Очень красила его эта рубашка синего пламени. Строгий, аккуратный ежик, седина на висках, суровый выступ подбородка. По всему видно: знает человек, почем фунт лиха, кое-что пережить ему довелось, знает, как ему жить дальше и навсегда. И все же есть в нем еще и что-то такое, от прошлого, что ли: стеснительность во всем, что касается себя и Анны Ивановны.
— Скажи, Анна: женское одиночество — это тяжело?
— А мужское?
— Может, я не был одинок?
— А я обязательно была?
В карих его глазах — смех, лукавое «ну-ну!». Он так и сказал:
— Ну-ну! Я ведь знаю.
— Никто не знает, я сама не знаю, что было со мной, когда я наконец получила этот знак… Коротенькое-коротенькое, самое короткое в мире письмо.

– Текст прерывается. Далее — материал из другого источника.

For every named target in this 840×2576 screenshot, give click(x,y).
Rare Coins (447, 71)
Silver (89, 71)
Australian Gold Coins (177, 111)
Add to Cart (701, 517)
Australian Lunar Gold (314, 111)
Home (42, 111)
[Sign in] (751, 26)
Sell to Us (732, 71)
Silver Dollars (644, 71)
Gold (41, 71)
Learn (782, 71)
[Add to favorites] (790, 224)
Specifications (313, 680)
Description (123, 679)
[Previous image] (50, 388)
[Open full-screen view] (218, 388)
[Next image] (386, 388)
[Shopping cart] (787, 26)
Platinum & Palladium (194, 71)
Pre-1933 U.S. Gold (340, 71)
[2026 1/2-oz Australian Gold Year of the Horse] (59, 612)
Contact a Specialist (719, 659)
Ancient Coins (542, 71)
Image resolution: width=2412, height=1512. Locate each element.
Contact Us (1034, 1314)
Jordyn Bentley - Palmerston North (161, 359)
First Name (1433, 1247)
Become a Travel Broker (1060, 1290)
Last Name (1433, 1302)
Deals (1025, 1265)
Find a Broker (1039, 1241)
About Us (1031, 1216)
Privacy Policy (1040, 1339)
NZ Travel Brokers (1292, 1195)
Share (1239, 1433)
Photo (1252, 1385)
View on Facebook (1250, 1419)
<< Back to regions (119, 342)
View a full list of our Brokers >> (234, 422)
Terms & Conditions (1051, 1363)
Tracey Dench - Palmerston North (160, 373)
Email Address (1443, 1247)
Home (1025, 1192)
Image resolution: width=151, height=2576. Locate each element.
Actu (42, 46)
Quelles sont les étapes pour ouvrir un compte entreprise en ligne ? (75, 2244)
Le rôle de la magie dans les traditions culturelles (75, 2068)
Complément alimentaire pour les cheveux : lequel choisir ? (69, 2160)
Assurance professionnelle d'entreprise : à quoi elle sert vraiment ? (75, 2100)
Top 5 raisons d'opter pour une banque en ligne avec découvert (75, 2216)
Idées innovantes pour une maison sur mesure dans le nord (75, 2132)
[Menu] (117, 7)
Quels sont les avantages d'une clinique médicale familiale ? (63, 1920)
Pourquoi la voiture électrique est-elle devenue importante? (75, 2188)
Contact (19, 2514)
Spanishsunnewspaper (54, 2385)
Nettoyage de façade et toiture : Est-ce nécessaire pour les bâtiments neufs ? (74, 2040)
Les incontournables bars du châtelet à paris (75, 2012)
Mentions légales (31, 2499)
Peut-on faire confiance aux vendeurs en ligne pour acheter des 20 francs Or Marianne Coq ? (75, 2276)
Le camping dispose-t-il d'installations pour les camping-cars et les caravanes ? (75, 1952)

Иван Михайлович настороженно взглянул на нее, а она не сдержалась — улыбнулась, призналась:
— А я, может, давно ждала этого твоего письмишка!
— Какого?
— Какого! Этого, коротенького! «Если помнишь, приди и поздравь меня с днем рождения!»
Брови его вскинулись, губы выпятились в самом чистосердечном недоумении. Видно было: человек знать ничего не знает ни о каком таком письмишке…
Анна Ивановна, холодея, стукнула себе по лбу:
— Дура! А я-то думала, он меня зовет!
— Но ведь и я думал: ты сама догадалась прийти…
— Молчи! У-у-у, мальчишка! У-у-у, подлец! Ну, погоди! — выкрикнула она и закрыла лицо ладонями, замотала головой.
Он мягко отвел ее руки.
— Анна… Почему — мальчишка? Почему — подлец?
— Не о тебе речь.
— Совсем ничего не понимаю…
— Сын! Сын, значит, это подстроил мне. Даже о штемпелях позаботился, стервец! Он был сегодня здесь, в Потаповке, и, видать, подслушал твои речи…
— Сын… Он что, все знает?
— Мои дети все всё знают.
— Всё-всё?
— Всё из моей жизни.
— И ты считаешь, это правильно?
— Что — правильно?
— Ну, чтоб дети знали всё о нас?
— Да.
— Всё-всё?
— Всё-всё. Все надо поверять детям. Только при этом надо, чтобы у нас хватило терпения дождаться, пока они поймут нас до конца, сполна. Без этого нечего и связываться с детьми!